ジョン・ルイス下院議員は亡くなる前、「民主主義は状態ではない、行動だ」と言いました。
彼の発言が意味するのは、民主主義は保障されているものではないということです。
私たちに勝ち取ろうという意志があり、守ろうとし、あって当たり前だと思わないでいてこそ、強いものになるのです。
民主主義を守るのは難しいことです。
犠牲が伴います。しかし、喜びも進展もあります。
なぜなら私たちは、よりよい未来を創ることができるからです。

私たちの民主主義そのものがかかっていた今回の選挙。
アメリカの精神が問われていた今回の選挙。
世界中が見守る中、皆さんはアメリカに新たな未来をもたらしてくれました。

すばらしい選挙スタッフやボランティアの皆さん、これまでにないほど多くの人を民主主義のプロセスに導き、勝利をもたらしてくれて、ありがとうございました。
投票所のスタッフや選挙管理委員会の皆さん、民主主義を守るため、すべての票が確実に集計されるよう惜しみなく働いて下さり、感謝しています。
そしてこの美しいアメリカの国民の皆さん、選挙は記録的な投票総数となりました。
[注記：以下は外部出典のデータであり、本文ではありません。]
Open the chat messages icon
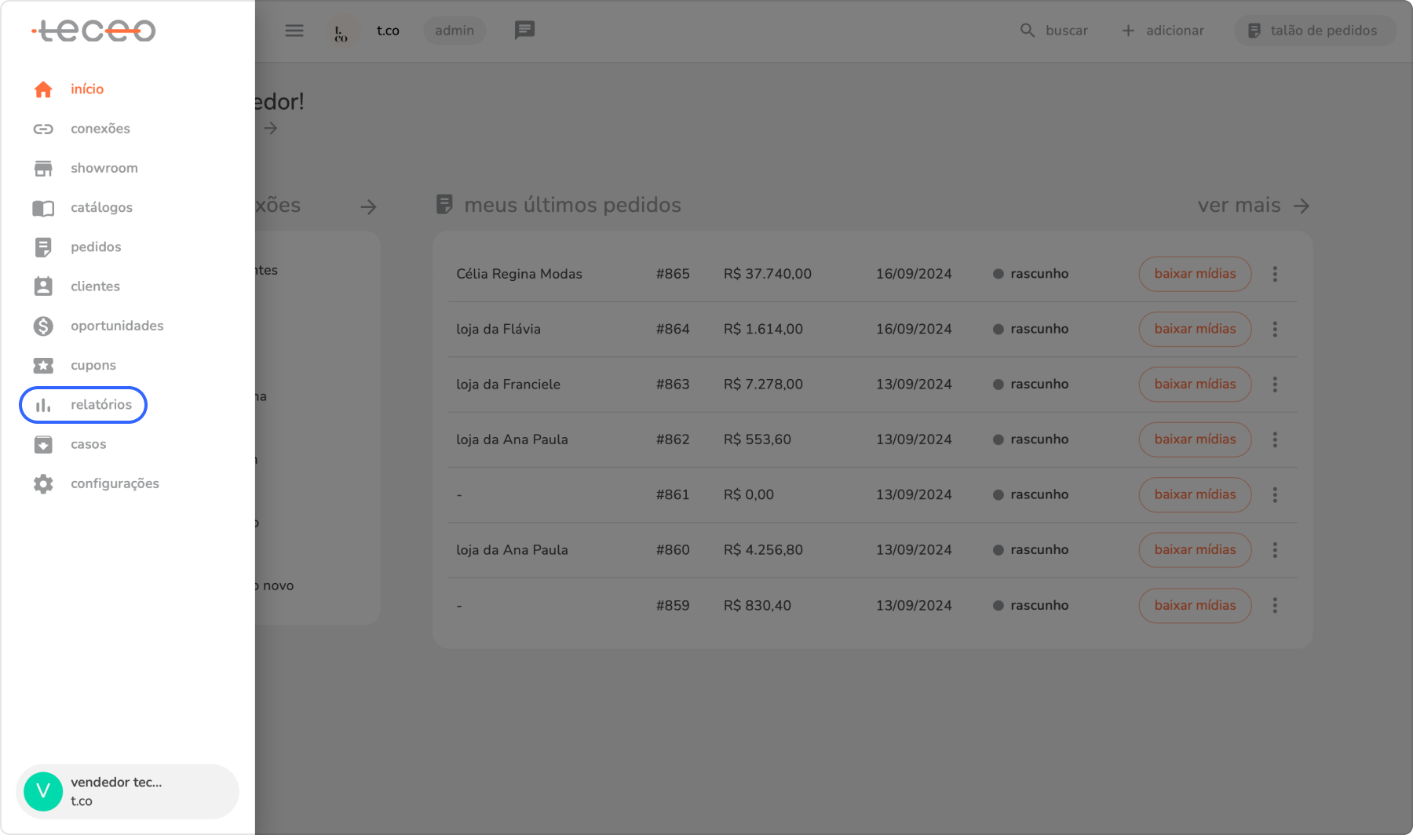This screenshot has width=1413, height=835. (524, 31)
声を上げてくれて、ありがとうございました。

この数か月間は大変な時期でした。
悲しみや痛みがありました。心配も闘いもありました。
しかし私たちはあなた方の勇気や立ち直る力、そして寛容な精神を目の当たりにしました。
この4年間、皆さんは平等と正義、私たちの命、そして地球のために闘ってきました。
そして今回の投票で、メッセージをはっきりと伝えてくれました。
希望、結束、良識、そして科学を選んでくれました。
そして何より、真実を選んでくれたのです。
皆さんは、ジョー・バイデンを次期アメリカ大統領として選んでくれたのです。

ジョーは傷を癒やしてくれる人、結束を高めてくれる人です。
経験があり、統率力のある人です。
大切な人を亡くしたというみずからの経験が、国として目指すべきものを取り戻すのだという使命感につながっています。

心の大きな、愛にあふれた人です。
それはすばらしいファーストレディーになるであろう、ジルへの愛です。
ハンターやアシュリー、孫たち、そしてバイデン家の皆さんへの愛です。
私がジョーを最初に知ったのは副大統領としてでしたが、その後、私の親愛なる友人、ボーを愛した父親として、本当の意味で深く知りました。
私は夫のダグ、子どもたちのコールとエラ、妹のマヤ、そして家族全員のことを、ことばでは言い表せないくらい愛しています。
ジョーとジルが、このすばらしい道のりに私たち家族を迎え入れてくれたことに心から感謝しています。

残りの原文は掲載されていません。